While importing the NLA 2011 domain harvest, we ran into 6 warc files which contained records that caused the importer to spin in an infinite loop. If not infinite, at least 100% CPU for 24 hours, then I killed the job.
The offending warc records were all very small HTML pages, all of which shared a common attribute: a control character in the DOCTYPE header:
<!DOCTYPE html PUBLIC "-//W3C//DTD XHTML 1.0 Strict//EN" "http://www.w3.org/TR/xhtml1/cD/xhtml1-strict.dtd">
See the "cD/xhtml" bit...well in the actual warc file, there is a 0x01 byte between the 'c' and 'D'.
I suspect this control-character is the problem.
Unfortunately, unlike WAX-81, changing the underlying HTML parser from "neko" to "tagsoup" does not work-around the problem.
A-ha!
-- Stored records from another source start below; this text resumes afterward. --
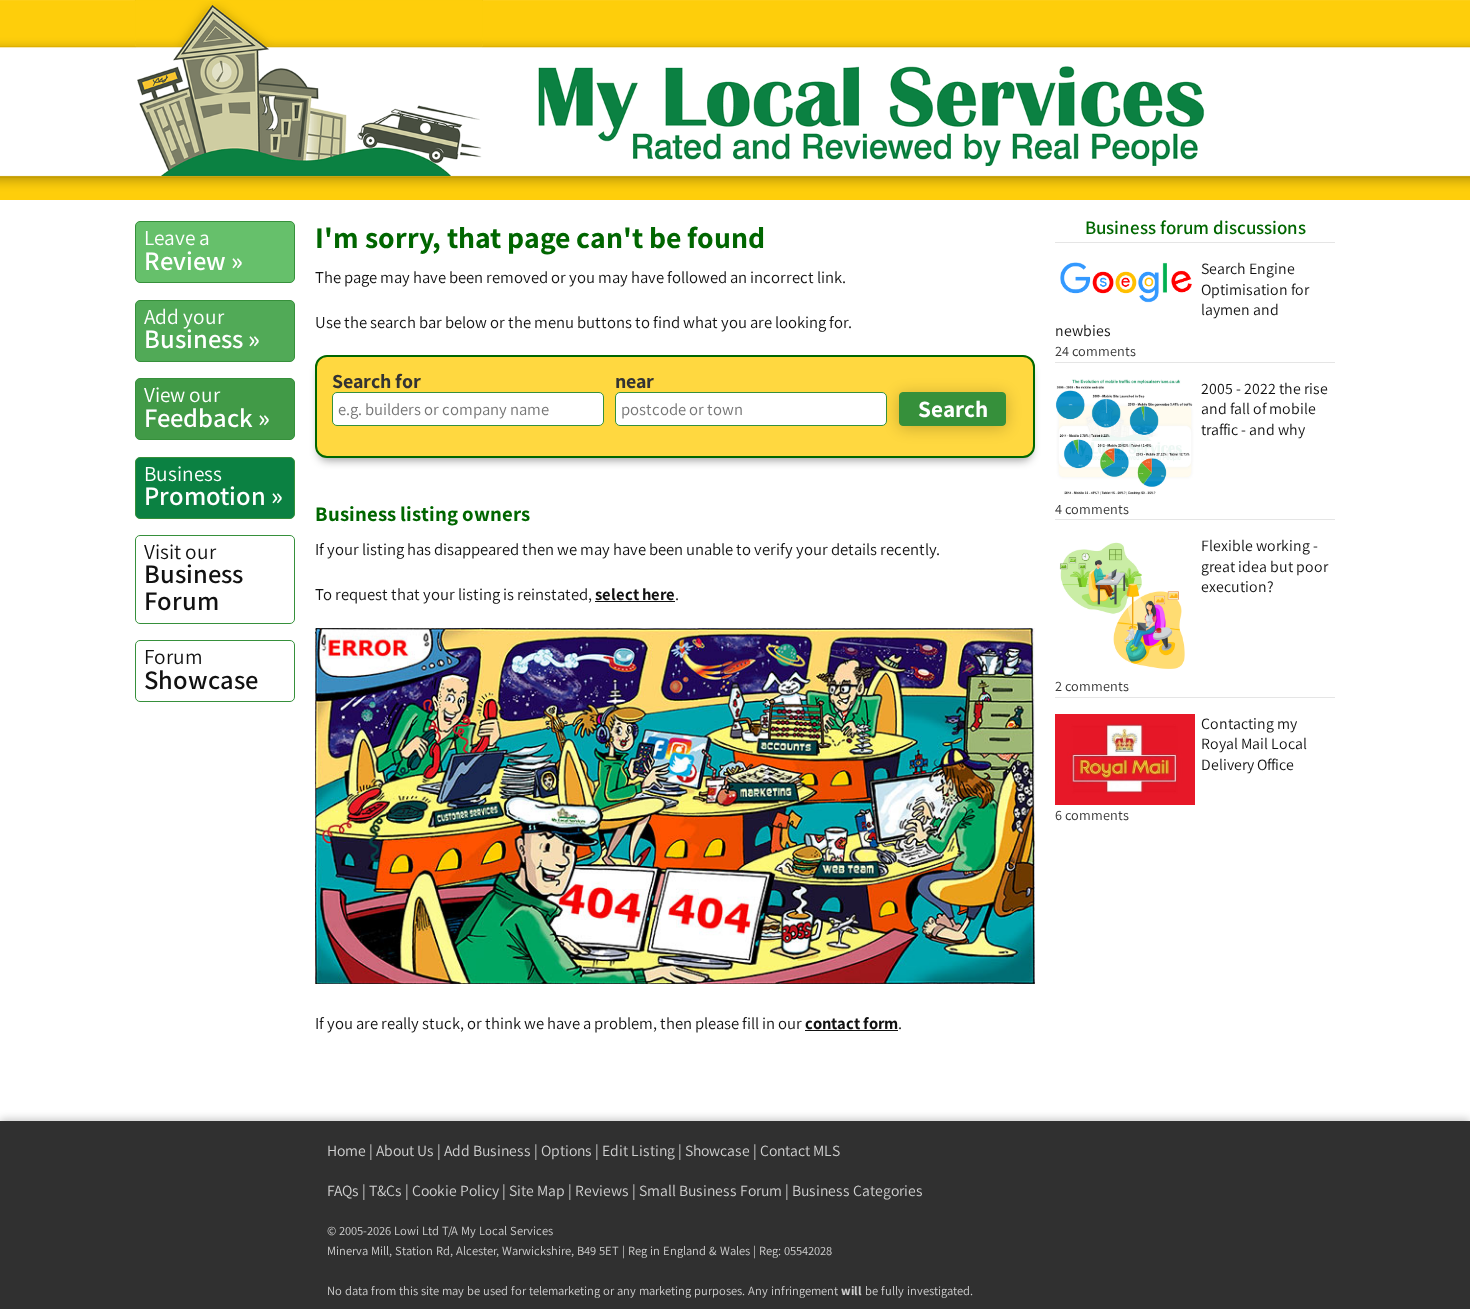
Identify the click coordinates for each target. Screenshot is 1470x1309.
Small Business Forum (710, 1190)
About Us (405, 1150)
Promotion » (213, 486)
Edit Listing (638, 1150)
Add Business (487, 1150)
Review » (193, 250)
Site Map (537, 1190)
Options (566, 1150)
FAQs (343, 1190)
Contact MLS (800, 1150)
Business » (202, 329)
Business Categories (857, 1190)
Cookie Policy (455, 1190)
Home (346, 1150)
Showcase (201, 669)
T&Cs (385, 1190)
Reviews (602, 1190)
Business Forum (193, 577)
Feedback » (207, 407)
The problem is actually in the MIME-detection via Tika. In the stack trace, you can see that the doctype is being processed to determine which version of xhtml/xml it is. I can only assume the control character confuses it.
Another example found in the AIT collection 2438:
There is a control character at the end of the DOCTYPE header which causes the mime-detection to explode.
Stack trace:
Updating xerces library to 2.11.0 fixes this.